A related NINDS-supported study aims to identify additional human genetic factors that influence the course of the disease. Finding genetic variants that slow or accelerate the pace of disease progression promise to provide important new targets for disease intervention and therapy.
Stem cells
Through a NINDS-funded consortium, researchers are using cultures of cell lines (created from people with HD who have donated skin and blood samples for research) to understand why neurons malfunction and die in HD, and to rapidly test potential new drugs. Another approach may be to mobilize stem cells that are already there and can move into damaged tissue.
Turning research into treatment
Testing investigational drugs may lead to new treatments and at the same time improve our understanding of the disease process in HD. Classes of drugs being tested include those that control symptoms, slow the rate of progression of HD, block the effects of excitotoxins, provide support factors that improve neuronal health, or suppress metabolic defects that contribute to the development and progression of HD.
Several groups of scientists are using gene-editing or specific molecules that can interfere with the production of HTT in cells or animals to reduce or eliminate the production of HTT.
Imaging
Scientists are using imaging technology to learn how HD affects the chemical systems of the brain, characterize neurons that have died, view changes in the volume and structures of the brain in people with HD, and to understand how HD affects the functioning of different brain regions.
Brain development
Altered brain development may play an important role in HD. Huntingtin is expressed during embryonic development and throughout life. Studies in animals have shown that the normal HD gene is vital for brain development. Adults who carry the mutant HD gene but have not yet displayed symptoms show measurable changes in the structure of their brain, even up to 20 years before clinical diagnosis.

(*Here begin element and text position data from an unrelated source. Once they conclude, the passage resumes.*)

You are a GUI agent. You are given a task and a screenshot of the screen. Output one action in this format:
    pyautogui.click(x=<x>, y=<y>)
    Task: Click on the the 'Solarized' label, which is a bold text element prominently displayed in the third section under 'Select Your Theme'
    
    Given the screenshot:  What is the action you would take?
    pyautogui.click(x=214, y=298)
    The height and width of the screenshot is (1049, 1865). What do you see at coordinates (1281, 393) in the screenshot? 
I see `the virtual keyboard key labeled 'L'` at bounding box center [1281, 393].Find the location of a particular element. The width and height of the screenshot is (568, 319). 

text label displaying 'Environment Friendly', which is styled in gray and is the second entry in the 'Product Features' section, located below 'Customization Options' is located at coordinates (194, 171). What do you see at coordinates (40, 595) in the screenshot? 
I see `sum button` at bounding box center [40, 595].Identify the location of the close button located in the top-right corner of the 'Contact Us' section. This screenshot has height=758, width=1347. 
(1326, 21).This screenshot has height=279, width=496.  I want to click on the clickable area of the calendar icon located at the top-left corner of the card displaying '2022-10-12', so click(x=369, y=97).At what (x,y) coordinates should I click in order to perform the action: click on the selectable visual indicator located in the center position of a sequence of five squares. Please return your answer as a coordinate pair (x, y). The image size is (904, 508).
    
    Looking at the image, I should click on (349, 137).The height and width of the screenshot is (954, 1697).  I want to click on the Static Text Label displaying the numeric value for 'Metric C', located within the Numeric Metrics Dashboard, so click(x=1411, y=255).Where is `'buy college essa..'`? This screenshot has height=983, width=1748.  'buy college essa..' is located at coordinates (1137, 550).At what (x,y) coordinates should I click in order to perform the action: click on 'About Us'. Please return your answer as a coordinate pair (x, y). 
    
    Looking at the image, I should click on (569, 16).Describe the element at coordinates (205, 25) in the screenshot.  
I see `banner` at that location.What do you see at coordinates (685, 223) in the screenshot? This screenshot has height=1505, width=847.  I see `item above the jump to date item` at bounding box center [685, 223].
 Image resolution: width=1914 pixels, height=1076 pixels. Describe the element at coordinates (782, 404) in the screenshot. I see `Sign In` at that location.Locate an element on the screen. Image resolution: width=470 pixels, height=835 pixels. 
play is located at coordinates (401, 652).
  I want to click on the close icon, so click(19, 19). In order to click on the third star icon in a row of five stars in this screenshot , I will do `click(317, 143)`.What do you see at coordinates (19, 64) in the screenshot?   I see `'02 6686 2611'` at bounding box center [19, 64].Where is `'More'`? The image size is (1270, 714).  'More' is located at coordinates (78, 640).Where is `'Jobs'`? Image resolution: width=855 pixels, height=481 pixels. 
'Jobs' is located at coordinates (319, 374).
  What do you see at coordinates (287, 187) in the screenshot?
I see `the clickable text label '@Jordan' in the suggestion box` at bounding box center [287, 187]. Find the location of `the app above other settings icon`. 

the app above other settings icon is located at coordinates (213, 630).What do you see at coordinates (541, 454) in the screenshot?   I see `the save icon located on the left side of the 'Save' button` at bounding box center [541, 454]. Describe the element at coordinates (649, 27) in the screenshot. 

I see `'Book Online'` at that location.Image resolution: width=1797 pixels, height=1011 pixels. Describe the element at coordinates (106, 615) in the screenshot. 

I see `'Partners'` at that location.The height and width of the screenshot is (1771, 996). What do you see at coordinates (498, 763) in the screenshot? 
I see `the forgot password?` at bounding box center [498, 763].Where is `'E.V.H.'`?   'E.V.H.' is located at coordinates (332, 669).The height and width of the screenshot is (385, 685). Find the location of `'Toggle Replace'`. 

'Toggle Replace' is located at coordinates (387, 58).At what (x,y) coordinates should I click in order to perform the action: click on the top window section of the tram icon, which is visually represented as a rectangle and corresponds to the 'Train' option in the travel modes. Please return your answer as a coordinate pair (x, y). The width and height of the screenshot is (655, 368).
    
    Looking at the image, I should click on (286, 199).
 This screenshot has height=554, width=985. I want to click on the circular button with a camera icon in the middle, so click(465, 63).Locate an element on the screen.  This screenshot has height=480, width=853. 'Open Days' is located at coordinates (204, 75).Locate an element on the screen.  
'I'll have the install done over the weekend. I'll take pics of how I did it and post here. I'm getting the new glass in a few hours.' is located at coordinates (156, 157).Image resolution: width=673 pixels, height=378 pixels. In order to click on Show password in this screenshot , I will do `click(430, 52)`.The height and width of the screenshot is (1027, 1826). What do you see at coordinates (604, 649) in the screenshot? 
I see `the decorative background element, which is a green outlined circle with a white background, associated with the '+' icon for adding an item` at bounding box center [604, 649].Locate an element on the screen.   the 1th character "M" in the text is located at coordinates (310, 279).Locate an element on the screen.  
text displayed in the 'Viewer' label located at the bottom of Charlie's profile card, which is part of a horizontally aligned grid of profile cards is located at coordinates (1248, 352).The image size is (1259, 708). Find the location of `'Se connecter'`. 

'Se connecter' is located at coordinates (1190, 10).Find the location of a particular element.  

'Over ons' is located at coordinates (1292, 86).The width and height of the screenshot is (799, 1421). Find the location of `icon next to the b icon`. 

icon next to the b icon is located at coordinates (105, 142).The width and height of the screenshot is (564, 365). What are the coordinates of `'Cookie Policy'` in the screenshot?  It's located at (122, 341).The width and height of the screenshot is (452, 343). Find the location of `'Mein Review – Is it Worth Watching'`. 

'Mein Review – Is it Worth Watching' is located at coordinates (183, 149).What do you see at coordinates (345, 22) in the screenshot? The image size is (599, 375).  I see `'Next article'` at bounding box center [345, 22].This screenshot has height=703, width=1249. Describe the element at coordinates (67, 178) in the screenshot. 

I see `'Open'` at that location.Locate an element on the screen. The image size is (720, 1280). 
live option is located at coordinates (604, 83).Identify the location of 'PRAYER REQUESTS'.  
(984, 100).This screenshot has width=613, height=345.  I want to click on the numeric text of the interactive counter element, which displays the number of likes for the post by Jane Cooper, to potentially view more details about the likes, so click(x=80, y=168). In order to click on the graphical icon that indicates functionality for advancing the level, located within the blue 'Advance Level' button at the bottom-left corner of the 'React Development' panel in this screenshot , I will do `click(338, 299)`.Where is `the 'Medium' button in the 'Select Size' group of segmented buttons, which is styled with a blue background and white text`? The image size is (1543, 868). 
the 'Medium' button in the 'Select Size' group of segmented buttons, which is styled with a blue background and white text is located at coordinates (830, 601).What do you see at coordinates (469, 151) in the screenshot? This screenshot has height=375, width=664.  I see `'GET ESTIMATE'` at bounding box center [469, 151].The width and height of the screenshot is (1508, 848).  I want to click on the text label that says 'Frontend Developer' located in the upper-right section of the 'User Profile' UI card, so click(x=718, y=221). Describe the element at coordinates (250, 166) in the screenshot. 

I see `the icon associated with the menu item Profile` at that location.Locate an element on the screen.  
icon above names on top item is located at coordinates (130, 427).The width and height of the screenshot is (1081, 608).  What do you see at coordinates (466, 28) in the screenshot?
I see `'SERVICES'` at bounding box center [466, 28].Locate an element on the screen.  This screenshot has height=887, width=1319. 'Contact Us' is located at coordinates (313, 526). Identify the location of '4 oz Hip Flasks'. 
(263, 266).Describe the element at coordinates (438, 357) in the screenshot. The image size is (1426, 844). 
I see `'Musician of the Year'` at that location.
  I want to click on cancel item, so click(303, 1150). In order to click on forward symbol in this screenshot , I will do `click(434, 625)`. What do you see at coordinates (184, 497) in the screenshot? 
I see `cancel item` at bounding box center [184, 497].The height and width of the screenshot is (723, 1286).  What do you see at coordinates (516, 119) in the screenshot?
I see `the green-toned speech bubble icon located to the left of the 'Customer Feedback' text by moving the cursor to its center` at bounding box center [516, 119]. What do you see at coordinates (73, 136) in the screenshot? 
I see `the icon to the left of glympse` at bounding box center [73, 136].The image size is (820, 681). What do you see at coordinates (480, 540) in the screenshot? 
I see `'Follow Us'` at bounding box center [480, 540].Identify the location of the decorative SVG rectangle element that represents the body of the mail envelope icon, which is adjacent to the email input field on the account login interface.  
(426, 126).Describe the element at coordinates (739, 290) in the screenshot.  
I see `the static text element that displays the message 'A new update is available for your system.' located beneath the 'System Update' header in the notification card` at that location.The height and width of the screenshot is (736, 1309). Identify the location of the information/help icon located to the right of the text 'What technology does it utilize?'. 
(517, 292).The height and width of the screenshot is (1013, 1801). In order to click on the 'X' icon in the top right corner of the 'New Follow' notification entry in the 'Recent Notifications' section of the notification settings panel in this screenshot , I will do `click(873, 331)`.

A NINDS-funded study is evaluating brain structure and function in children, adolescents, and young adults up to age 30 who are at risk for developing the disease because they have a parent or grandparent with HD. This study is trying to capture potential HD effects during the late stages of brain development. Participants who carry the expanded gene will be compared to individuals who carry the gene but have CAG repeats of 39 or less, as well as to individuals who do not have a history of HD in their family. Changes in brain structure and/or function in the gene-expanded group may point to a developmental component in HD.